By Alex Denny, Victoria FitzGerald, Emma Vennesson  3/10/2014
 

Significant changes to the United Kingdom’s Transfer of Undertakings (Protection of Employment) regulations known as TUPE came into force on Jan. 31, 2014, and apply, with some exceptions, to transfers occurring on or after this date. TUPE law protects employees if the business in which they are employed changes hands. Its effect is to move employees and any liabilities associated with them from the old employer to the new employer.

A number of the changes primarily improve flexibility for employers. 

Relocations now fall within the scope of the “economic, technical or organizational reason entailing changes in the workforce” (ETO) defense. This means that it should be easier to dismiss employees because of a change in location; something which is common in outsourcing situations.
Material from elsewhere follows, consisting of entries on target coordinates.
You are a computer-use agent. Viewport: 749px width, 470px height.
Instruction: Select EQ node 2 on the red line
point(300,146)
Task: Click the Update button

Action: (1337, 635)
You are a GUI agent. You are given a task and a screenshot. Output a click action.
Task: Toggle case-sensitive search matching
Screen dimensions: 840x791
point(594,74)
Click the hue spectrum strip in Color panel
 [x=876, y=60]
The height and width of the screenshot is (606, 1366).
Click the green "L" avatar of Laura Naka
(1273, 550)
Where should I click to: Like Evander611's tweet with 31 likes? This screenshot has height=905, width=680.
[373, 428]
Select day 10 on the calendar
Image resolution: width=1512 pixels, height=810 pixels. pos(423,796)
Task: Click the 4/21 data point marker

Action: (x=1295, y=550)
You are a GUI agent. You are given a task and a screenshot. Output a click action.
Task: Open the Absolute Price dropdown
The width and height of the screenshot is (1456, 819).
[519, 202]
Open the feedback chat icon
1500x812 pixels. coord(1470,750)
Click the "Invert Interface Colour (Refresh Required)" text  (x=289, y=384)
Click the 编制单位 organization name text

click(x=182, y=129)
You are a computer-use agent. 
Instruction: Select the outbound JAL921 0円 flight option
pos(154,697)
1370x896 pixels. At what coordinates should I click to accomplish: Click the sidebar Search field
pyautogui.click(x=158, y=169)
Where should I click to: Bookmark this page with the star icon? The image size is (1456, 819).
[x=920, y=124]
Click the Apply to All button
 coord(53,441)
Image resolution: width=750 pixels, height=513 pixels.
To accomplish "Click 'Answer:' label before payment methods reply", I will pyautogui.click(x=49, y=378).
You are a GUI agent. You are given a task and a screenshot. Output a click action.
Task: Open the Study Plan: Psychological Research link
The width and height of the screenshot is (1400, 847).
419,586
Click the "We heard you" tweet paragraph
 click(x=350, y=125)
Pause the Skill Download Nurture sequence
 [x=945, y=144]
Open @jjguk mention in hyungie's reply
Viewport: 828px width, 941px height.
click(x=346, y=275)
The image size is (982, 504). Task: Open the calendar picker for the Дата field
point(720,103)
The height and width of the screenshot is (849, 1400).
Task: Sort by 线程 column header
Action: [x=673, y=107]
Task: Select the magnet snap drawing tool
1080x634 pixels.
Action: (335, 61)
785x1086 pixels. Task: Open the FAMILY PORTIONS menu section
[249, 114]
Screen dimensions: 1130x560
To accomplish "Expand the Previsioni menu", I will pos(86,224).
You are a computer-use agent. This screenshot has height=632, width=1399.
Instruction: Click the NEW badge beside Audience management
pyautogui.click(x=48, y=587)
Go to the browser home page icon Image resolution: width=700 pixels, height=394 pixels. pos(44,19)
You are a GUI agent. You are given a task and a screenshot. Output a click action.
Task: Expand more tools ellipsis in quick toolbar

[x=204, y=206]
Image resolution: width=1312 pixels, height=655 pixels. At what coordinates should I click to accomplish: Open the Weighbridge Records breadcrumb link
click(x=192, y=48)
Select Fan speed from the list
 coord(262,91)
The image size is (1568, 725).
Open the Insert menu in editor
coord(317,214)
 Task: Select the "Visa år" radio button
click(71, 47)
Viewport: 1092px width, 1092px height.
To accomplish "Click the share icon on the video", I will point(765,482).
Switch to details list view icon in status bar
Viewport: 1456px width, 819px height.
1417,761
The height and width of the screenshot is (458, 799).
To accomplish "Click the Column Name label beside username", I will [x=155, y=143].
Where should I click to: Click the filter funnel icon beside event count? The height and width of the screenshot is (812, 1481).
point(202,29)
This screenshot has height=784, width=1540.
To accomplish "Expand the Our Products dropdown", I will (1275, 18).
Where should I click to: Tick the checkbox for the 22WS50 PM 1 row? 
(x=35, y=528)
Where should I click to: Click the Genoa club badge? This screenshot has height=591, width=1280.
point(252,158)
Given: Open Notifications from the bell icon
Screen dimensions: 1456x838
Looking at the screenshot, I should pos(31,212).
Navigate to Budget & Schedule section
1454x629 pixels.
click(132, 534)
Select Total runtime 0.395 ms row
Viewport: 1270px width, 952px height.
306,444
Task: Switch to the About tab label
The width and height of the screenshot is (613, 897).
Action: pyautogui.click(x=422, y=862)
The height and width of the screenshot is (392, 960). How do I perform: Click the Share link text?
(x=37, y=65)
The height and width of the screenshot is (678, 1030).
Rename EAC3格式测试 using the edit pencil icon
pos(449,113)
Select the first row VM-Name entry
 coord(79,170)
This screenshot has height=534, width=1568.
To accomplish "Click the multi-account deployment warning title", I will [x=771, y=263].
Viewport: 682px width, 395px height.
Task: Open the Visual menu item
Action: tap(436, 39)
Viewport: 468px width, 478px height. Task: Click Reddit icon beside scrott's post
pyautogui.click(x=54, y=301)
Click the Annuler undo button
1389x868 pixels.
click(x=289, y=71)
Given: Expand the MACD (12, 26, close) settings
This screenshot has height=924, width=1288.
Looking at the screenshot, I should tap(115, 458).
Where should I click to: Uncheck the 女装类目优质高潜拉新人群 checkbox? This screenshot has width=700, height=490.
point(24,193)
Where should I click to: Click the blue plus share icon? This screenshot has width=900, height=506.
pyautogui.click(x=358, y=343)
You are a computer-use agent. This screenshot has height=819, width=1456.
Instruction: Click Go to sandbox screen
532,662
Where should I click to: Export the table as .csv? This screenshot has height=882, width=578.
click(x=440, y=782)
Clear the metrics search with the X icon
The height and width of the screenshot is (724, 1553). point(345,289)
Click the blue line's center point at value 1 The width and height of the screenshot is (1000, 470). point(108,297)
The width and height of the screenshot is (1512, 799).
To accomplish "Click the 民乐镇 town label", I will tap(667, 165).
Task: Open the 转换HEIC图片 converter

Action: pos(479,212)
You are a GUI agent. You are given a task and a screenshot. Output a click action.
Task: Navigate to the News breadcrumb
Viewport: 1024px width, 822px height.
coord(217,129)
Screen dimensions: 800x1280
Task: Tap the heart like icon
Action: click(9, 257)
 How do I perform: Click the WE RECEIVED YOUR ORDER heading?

The concept of a “service provision change” will remain, but the activities post-transfer must now be “fundamentally or essentially the same” as those carried out pre-transfer. This additional wording reflects recent case law and should help employers determine whether TUPE applies in each case.

Changes to terms and conditions “by reason of the transfer” can now be made, provided there is an ETO reason for the change or the contract of employment allows the employer to make the change.

Employee liability information must be provided at least 28 days before the transfer (rather than 14 days as currently) for transfers on or after May 1, 2014.

Small businesses (with fewer than 10 employees) will be allowed to inform and consult affected employees directly (rather than through representatives) for transfers on or after July 31, 2014.

The changes are not as far-reaching as originally envisaged. However, given that the changes are being introduced gradually, it will be important to check the current TUPE position whenever a transfer is proposed to which TUPE applies or may apply.

Alex Denny is a partner, Victoria FitzGerald an associate and Emma Vennesson an associate in Faegre Baker Daniels’ London office.